人はありのまま生きていけない事を知るから、外面を作るんです。
付き合う人の種類の数だけ外面を作るんです。
やがて求められる人格に合わせて自身の本心から外面が外れなくなったら…。
それはとても怖い事だと思いませんか。
偶像は伸びていくんです。夕方になると影が伸びるように、己の身の丈以上に。


17話 独り歩きをする偶像

地霊温泉事務所、私がこいしさんを連れてきたものでさとりさんはとても驚いていた。とにかく役員室の隣の部屋に寝かせた。

 

「すみません、うちの妹が」

 

「いえ、私もさとりさんのアドバイスにとても助けられましたので」

 

私達は近くのソファに向かい合う様に座り、彼女の用意してくれたお茶を飲んだ。温かいお茶が内部から体を温めてくれるようだ。私は一息をつく。

 

「携帯電話、持ってるものとばかり思ってました」

 

「ああ、その件に関してはいつどうしようかと思ってはいましたが中々手がつかず…」

 

「いえ、別に構いませんよ。私の思い込みによるものなので…。それで、今日こちらにお呼びした理由なんですが1つはにとり雑貨店のスポンサーになりたいと思って連絡しました」

 

ついにだ…。今までは様々な問題点があってつく事はなかったが、ついに…。私は息をのんだ。

 

「本当は私から出向いてこのお話をしたりするべきだったんですが、何分手が離せなくて…。

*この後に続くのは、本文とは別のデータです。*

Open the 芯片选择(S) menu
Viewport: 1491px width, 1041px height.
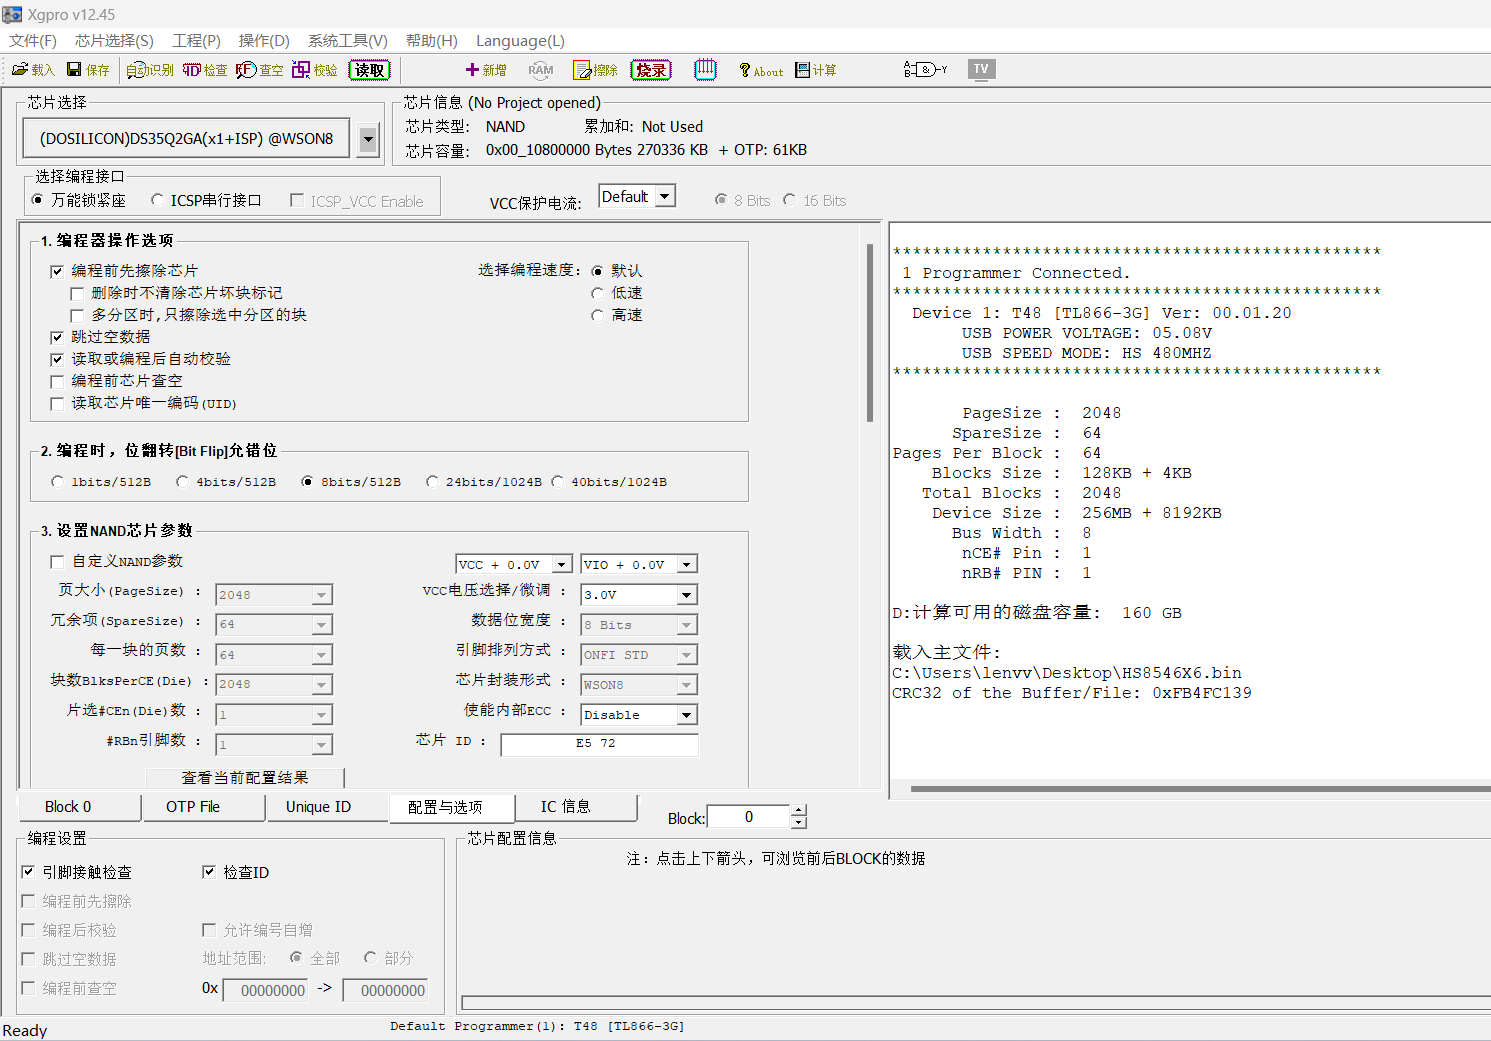pyautogui.click(x=114, y=41)
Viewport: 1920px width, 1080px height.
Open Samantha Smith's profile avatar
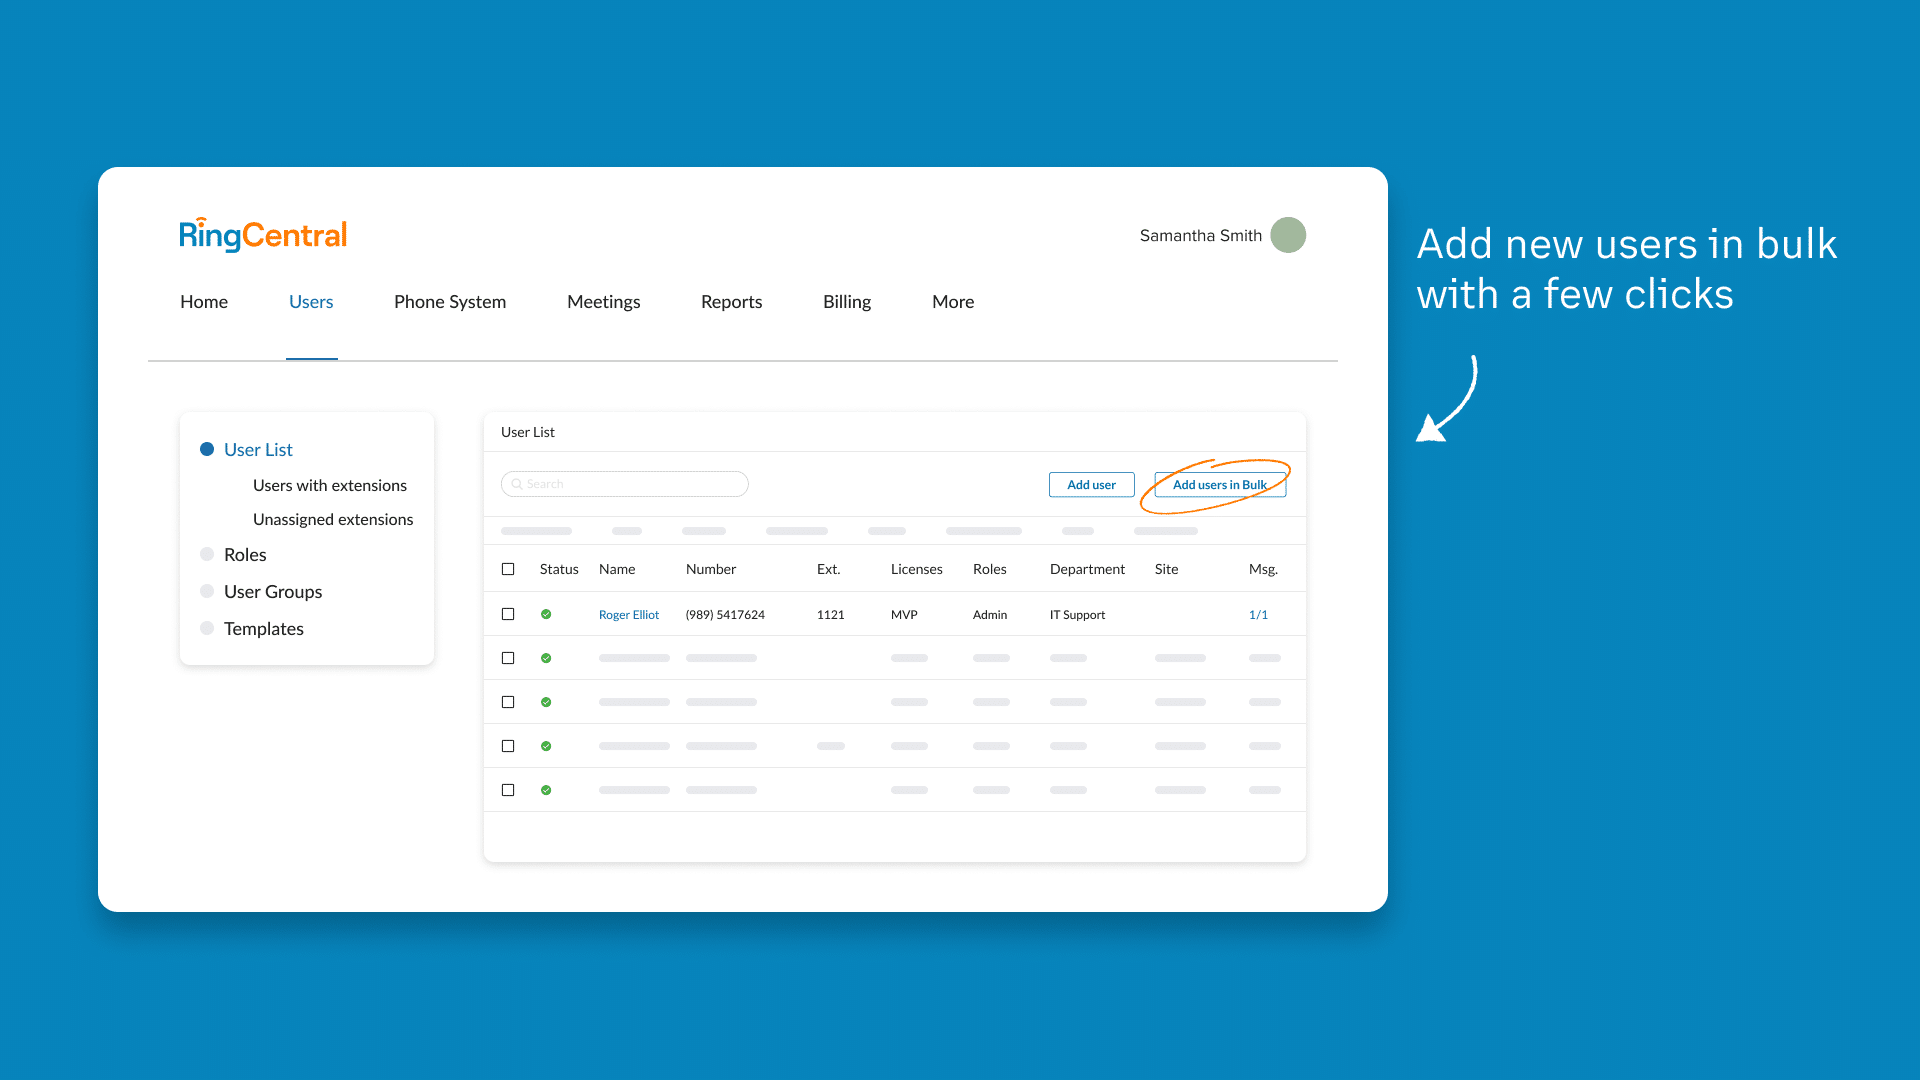[1287, 235]
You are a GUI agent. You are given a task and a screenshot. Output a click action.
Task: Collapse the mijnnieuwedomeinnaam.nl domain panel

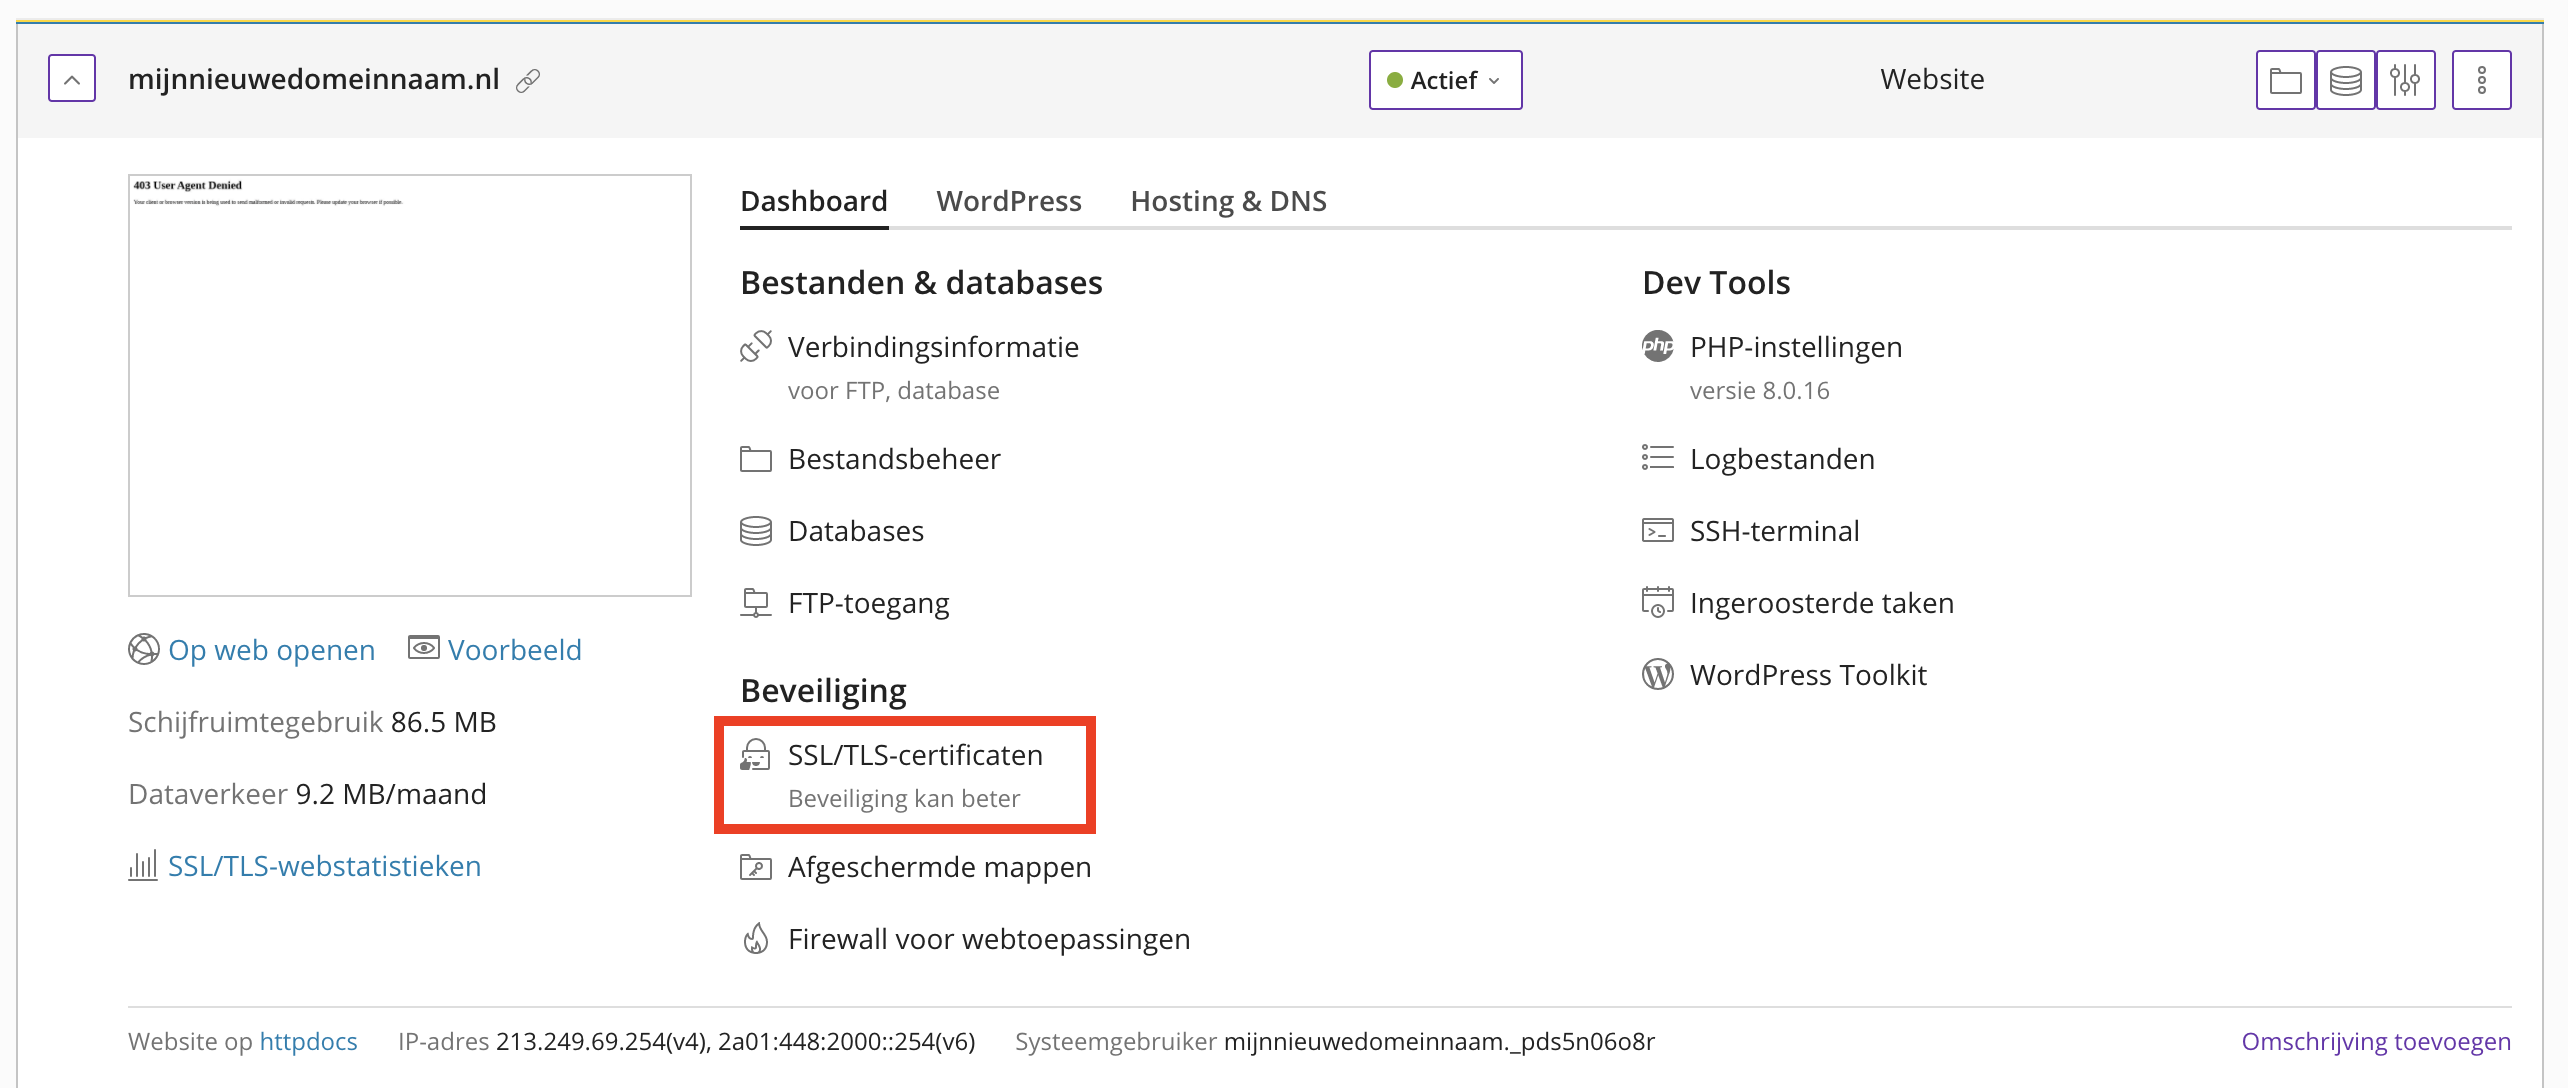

にとりさんもこちらには呼べませんし、それでこちらにお呼びして話す事となってしまいました」

 

「いえ、恐悦至極です」

 

さとりさんは机のボタンを押すと、机の中からパソコンがニュッと出てきた。スリープモードを解いてカチカチと操作を行う。そしてとあるデータを開いてこちらに見せた。

 

「手続きに関してはこちらの方で形式を作ったので、まずはこのデータをにとりさんに送ります。後にご確認の上、返事を下さい。何か不明な点があればその都度ご連絡を」

 

「わかりました」

 

ボタンを押すとまたパソコンが机の中に消える。どうなってるんだろう、この机。彼女はスリッパをパタパタとさせて棚の方に向かう。棚から何か箱を取り出すとそれを以てこちらにやって来た。一体なんだろう。

 

目の前でパカッと箱を開けてみせると、中にはかっこいいデザインのカーキ色の携帯電話が入っていた。これは…。

 

「この間、市場に行ったときに買ったものです。気に入っていただければよいのですが」

 

「いえ、でもこんな…受け取れません」

 

「これからの時代、素早い情報の収集と連絡は商い事の生命線になります。謙遜は結構な事ですが、状況に応じて貪欲であるべきだと思います」

 

そういうと彼女は携帯電話のニューモデルが載ったカラープリント雑誌を持って来た。わお…こんな値段じゃとても庶民は手が出せない。それほど大きな新報を届けるわけでもないチルノに射命丸さんが普通に貸しているものだから、ここまでの値段だなんて思わなかった。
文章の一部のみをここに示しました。